A cidade amanheceu em clima de guerra, com brasileiros
e portugueses prontos para a batalha. No lado brasileiro, concentradas no Campo
de Santana havia 10 mil pessoas armadas, incluindo soldados, “ armados de
pistolas, facas e pedaços de pau, negros carregando capim e milho para animais
da tropa ou levando à cabeça tabuleiros de doces e refrescos para os homens” –
na descrição da viajante Maria Graham. Os portugueses eram em menor número
(2000 soldados), porém mais bem treinados e organizados. No dia 12, os ânimos
se acalmaram com a notícia de que o general Avilez se dispunha a retirar seus
homens para Niterói.
Em 5 de março um novo esquadrão português apareceu na
entrada da Baía de Guanabara, trazendo 1.200 soldados destinados a substituir
as forças do general Avilez e, uma vez mais, D. Pedro se manteve inflexível. Os
navios entraram na baía, mas tiveram de ficar ao largo sob a pontaria dos
canhões das fortalezas cariocas e com suas tropas impedidas de desembarcar. Os
oficiais só puderam ir a terra depois de jurar obediência ao príncipe regente.
O primeiro grande enfrentamento entre portugueses e
brasileiros resultou numa tragédia familiar que abalou o ânimo de D. Pedro.
Assustado com os rumores sobre um plano para sequestra-lo, o príncipe decidiu
proteger sua família enviando a princesa Leopoldina e os filhos pequenos para a
Real fazenda de Santa Cruz.
Foi uma viagem desconfortável, por estradas
esburacadas e sob calor sufocante do verão carioca. Grávida de 8 meses,
Leopoldina levava nos braços o filho mais velho – João Carlos – de apenas 9
meses. Frágil e doente, morreu em 4 de fevereiro, depois de 28 horas seguidas
de convulsões. A partir disso as relações azedaram de vez e, em Lisboa, os
deputados brasileiros eram alvos de zombarias nas ruas e vaiados nos recintos
das cortes. E, com a expulsão do general Avilez e a proibição de desembarque
das tropas de reforço enviadas por Lisboa, o Rio de Janeiro (e parte das
regiões sul e sudeste) estavam livres de qualquer pressão militar.

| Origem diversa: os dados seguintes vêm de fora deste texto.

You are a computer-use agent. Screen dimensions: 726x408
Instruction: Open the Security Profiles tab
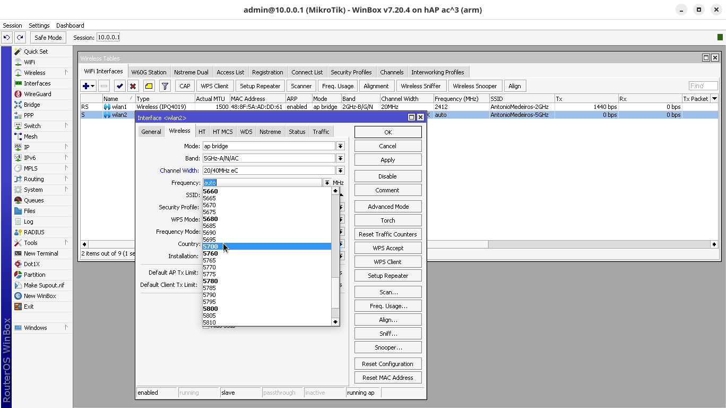(351, 72)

Uma semana após o “Dia do Fico”, D. Pedro organizou
seu primeiro governo no Brasil. Era liderado pelo paulista José Bonifácio, o
homem cujos conselhos seriam decisivos nas ações do príncipe no caminho para a
Independência. Bonifácio agiu rápido e, com uma série de decretos, restaurou a
administração das diversas províncias a partir do Rio de Janeiro.
Anunciou que a execução de qualquer ordem das cortes
seria ilegal sem o prévio consentimento do príncipe regente e, por fim,
convocou um “Conselho de Procuradores das Províncias” – encarregadas de
elaborar as primeiras leis do Brasil independente.
Em maio, D. Pedro aceitou o título de “defensor
perpétuo e protetor do Brasil”, que lhe foi oferecido por iniciativa da
maçonaria. Na primeira semana de agosto ele lançou um manifesto, redigido pelo
maçom Gonçalves Ledo, o qual dizia que “estava acabado o tempo de enganar os
homens”. Daí as cortes responderam no mesmo tom, proibindo o embarque de armas
e reforços para as províncias obedientes ao Rio de Janeiro e determinaram que
D. Pedro dissolvesse o novo governo, cancelando a convocação da constituinte e
prendesse os ministros contrários às decisões de Lisboa.
Em discursos contra os “rebeldes” brasileiros, o
deputado Borges Carneiro ameaçou: _ “Mostre-se que ainda temos um cão de fila,
ou leão, tal que, se soltarmos, há de trazê-los a obedecer às cortes, ao rei e
às autoridades constituídas”. Foram essas as ordens insolentes que D. Pedro
recebeu das mãos do esbaforido mensageiro Paulo Bregaro ao cair da tarde de 7
de setembro de 1822, às margens do riacho Ipiranga.